Work task - Return exactly and only these lines: the first of the listing through the one containing "You are a computer-use agent. The image".

Material for this task -

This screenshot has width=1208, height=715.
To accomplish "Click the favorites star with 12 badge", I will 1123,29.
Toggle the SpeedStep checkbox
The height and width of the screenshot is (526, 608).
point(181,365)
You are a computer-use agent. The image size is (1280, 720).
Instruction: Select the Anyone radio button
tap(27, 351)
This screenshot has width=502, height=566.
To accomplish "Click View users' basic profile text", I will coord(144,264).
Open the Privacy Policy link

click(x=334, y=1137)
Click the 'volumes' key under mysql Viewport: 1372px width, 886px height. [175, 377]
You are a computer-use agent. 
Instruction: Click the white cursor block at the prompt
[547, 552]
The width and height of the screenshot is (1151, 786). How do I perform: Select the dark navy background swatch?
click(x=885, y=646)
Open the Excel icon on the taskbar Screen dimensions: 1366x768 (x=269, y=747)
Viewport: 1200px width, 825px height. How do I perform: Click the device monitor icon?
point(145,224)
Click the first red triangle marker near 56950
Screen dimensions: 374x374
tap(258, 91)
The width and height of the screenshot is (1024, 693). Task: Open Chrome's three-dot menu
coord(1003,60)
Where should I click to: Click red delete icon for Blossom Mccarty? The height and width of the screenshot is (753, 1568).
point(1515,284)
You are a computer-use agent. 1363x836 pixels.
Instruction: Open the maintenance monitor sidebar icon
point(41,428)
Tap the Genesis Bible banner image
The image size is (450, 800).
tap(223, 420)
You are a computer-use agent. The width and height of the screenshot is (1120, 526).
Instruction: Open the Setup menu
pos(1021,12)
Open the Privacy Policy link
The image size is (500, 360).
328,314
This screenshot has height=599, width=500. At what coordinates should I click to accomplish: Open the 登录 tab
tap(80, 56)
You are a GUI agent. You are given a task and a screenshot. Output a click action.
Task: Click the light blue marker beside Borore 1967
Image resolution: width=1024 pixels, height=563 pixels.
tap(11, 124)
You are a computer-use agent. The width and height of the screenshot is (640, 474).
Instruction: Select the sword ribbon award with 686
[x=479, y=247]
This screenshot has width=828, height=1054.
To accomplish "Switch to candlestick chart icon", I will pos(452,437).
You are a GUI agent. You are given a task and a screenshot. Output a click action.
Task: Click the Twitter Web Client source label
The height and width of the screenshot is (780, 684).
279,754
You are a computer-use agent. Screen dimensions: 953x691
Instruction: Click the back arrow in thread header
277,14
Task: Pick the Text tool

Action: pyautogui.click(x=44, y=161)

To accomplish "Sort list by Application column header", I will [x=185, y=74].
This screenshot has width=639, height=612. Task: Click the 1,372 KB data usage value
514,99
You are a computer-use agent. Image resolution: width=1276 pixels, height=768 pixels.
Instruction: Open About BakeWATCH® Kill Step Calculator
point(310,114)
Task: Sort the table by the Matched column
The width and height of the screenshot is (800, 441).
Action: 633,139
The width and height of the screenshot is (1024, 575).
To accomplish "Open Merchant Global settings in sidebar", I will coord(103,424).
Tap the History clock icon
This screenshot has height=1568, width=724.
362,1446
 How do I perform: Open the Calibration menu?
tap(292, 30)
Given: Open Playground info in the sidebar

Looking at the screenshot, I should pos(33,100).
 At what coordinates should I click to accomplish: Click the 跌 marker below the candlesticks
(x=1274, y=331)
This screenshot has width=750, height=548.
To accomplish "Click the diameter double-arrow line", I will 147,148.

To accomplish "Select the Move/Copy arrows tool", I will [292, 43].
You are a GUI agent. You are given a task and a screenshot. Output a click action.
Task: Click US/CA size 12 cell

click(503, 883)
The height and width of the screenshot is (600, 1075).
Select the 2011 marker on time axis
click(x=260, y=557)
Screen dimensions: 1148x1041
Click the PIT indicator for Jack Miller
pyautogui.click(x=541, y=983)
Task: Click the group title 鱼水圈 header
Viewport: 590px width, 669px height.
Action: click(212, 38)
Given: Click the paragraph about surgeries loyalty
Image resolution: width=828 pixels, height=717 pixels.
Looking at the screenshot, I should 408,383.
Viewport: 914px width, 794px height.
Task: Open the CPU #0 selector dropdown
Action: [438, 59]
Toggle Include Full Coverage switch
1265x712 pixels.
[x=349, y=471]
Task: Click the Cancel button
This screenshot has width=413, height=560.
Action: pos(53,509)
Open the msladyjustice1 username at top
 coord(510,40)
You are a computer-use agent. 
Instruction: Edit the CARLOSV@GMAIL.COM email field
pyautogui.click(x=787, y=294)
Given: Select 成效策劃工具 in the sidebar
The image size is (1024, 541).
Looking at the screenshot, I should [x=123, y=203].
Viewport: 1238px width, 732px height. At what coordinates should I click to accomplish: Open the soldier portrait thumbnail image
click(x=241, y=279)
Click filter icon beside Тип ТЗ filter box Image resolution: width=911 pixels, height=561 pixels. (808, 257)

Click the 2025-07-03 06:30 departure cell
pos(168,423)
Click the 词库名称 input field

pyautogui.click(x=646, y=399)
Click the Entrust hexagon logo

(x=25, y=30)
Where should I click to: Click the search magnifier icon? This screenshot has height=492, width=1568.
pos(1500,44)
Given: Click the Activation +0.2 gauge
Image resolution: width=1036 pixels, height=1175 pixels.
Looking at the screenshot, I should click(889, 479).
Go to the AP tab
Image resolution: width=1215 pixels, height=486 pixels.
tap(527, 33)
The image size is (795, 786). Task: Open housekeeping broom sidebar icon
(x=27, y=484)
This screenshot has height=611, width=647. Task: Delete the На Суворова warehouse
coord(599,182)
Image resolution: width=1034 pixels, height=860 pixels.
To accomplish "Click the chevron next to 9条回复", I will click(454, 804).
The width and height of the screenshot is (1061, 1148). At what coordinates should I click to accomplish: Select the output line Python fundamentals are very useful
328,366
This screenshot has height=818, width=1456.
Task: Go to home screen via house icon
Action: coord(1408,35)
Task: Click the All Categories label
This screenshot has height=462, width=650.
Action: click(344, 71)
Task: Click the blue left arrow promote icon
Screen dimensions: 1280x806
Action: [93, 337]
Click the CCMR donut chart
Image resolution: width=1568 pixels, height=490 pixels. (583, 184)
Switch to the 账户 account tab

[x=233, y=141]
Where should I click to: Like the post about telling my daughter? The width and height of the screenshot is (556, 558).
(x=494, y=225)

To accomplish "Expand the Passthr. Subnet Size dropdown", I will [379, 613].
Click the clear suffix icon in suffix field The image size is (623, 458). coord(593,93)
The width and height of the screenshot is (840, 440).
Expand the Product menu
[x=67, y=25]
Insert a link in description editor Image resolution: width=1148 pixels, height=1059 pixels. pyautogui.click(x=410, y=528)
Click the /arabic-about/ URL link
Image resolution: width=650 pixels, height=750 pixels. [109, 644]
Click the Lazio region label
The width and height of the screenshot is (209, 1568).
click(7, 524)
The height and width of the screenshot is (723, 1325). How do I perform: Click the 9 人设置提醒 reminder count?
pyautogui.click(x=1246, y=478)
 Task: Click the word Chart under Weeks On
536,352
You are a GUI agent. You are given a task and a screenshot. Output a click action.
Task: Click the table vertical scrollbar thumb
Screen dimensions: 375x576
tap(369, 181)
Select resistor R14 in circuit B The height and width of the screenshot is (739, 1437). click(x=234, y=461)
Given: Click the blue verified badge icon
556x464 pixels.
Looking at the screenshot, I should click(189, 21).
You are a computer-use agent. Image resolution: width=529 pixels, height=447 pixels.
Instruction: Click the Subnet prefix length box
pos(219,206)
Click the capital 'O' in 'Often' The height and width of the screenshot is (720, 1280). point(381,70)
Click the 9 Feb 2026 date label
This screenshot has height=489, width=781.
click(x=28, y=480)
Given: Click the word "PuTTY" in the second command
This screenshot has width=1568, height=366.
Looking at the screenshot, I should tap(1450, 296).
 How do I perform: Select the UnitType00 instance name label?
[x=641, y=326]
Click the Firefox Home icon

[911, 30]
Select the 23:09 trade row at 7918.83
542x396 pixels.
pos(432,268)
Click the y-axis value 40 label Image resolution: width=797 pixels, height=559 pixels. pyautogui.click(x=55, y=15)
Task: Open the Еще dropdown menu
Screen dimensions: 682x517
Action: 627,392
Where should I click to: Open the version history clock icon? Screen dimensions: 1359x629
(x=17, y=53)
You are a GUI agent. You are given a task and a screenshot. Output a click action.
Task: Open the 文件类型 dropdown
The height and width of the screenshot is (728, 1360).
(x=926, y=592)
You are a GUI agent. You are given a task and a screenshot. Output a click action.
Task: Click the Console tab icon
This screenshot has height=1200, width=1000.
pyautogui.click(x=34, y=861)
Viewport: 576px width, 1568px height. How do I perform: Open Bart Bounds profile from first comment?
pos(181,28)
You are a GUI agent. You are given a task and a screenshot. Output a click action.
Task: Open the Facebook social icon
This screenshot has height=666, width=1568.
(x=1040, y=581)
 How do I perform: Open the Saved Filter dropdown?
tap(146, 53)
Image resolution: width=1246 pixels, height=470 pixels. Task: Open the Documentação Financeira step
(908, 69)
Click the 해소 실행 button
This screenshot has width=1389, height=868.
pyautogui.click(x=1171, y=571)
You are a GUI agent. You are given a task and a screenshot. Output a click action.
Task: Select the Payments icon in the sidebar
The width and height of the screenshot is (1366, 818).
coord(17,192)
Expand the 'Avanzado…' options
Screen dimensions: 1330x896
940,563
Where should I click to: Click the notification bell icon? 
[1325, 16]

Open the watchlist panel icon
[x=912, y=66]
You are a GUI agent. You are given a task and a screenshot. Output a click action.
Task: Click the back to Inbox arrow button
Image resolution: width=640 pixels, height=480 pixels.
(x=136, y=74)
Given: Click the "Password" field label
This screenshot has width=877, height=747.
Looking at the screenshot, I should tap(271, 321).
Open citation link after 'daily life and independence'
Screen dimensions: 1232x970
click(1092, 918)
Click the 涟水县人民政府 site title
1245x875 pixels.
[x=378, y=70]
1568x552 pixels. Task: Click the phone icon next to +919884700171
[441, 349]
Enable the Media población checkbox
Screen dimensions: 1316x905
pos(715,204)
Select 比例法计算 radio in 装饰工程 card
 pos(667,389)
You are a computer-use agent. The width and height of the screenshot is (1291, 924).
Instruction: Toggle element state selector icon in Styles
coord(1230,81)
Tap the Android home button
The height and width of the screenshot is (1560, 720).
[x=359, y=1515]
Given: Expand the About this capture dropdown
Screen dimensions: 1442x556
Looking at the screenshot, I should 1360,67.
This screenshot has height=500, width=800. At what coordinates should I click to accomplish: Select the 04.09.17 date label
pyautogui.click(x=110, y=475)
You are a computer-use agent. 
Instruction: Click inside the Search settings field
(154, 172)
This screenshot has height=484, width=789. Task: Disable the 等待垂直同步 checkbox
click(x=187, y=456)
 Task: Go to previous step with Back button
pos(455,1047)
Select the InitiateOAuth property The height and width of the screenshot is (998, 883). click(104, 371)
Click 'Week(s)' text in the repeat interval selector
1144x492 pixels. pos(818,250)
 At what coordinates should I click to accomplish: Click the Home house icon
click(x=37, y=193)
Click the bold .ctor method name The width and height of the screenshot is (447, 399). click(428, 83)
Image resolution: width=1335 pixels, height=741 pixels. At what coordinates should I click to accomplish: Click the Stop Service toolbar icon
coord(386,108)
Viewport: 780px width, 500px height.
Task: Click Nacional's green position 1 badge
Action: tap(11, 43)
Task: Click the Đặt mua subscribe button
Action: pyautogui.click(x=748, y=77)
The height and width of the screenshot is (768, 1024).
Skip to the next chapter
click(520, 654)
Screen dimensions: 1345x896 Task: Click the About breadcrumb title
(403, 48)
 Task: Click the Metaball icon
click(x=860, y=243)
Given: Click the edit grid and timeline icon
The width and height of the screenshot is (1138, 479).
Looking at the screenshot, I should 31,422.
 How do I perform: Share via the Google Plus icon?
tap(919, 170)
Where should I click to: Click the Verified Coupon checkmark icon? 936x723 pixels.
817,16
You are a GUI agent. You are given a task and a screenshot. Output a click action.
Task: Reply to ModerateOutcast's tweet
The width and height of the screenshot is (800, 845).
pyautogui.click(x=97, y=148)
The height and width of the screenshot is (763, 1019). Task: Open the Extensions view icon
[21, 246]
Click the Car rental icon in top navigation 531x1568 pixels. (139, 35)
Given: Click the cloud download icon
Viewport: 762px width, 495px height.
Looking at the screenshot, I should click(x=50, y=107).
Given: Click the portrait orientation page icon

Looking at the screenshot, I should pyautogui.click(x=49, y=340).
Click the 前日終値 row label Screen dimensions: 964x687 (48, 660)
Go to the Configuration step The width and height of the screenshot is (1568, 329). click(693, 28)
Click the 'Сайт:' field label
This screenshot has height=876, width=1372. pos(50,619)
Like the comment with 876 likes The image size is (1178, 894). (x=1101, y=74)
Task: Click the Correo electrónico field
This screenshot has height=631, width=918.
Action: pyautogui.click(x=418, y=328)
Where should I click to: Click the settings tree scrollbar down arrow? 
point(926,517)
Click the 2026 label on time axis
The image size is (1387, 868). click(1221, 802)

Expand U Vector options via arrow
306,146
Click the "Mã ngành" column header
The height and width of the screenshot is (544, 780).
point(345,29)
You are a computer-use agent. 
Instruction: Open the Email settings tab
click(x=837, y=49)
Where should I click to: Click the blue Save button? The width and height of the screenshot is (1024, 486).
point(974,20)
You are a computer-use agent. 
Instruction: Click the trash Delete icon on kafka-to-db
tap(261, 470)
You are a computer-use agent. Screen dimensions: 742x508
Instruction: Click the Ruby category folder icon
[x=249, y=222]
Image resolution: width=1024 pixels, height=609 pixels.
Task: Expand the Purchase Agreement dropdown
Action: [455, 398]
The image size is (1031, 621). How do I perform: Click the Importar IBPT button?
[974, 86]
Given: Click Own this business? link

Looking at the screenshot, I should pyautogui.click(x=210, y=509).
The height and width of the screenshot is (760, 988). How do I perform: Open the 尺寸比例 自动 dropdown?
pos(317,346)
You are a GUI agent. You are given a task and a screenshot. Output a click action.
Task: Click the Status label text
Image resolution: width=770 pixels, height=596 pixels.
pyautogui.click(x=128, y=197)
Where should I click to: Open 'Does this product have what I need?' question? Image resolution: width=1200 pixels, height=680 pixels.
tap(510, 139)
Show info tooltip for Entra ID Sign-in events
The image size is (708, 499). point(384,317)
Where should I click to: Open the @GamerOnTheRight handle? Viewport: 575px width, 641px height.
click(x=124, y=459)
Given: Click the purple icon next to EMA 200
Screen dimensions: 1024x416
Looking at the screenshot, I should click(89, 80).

Response to this task -
This screenshot has width=1208, height=715.
To accomplish "Click the favorites star with 12 badge", I will 1123,29.
Toggle the SpeedStep checkbox
The height and width of the screenshot is (526, 608).
point(181,365)
You are a computer-use agent. The image size is (1280, 720).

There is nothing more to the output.